THE PROBLEM:
Each line below containing the word "agent" needs to be shown.

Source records
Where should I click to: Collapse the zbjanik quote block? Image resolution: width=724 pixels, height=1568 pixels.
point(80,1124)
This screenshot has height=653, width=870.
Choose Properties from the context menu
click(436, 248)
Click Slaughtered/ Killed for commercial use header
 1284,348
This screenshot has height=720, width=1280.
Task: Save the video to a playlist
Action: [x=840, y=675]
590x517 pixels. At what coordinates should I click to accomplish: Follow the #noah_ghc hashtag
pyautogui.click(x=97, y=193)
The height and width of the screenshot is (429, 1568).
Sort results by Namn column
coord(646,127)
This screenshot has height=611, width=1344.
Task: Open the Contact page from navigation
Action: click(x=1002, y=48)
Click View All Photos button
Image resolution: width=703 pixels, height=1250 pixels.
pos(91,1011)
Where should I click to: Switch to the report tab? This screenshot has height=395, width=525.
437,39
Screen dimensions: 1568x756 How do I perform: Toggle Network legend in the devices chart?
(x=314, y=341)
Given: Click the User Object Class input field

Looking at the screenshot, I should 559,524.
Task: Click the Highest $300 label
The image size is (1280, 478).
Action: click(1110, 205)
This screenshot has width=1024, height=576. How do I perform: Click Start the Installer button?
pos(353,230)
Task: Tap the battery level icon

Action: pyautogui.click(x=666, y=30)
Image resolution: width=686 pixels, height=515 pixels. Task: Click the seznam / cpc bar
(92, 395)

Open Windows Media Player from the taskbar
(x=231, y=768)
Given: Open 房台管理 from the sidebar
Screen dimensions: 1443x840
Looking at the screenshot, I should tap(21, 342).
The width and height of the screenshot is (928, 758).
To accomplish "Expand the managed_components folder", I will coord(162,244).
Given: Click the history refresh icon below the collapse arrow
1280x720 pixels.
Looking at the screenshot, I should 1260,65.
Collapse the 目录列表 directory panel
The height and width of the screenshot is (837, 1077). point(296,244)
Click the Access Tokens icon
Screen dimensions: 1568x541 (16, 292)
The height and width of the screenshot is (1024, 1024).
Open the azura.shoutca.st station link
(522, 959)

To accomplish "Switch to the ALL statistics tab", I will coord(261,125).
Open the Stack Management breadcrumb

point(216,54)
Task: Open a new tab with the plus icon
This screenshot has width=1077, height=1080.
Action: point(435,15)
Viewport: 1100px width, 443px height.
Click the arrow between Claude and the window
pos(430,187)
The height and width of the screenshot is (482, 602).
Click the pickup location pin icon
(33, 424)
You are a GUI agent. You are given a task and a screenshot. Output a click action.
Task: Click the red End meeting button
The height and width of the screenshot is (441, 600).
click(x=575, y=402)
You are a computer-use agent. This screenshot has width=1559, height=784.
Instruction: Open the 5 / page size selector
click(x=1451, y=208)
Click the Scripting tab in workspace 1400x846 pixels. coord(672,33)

SOLUTION TO THIS TASK:
You are a GUI agent. You are given a task and a screenshot. Output a click action.
You are a computer-use agent. This screenshot has width=1559, height=784.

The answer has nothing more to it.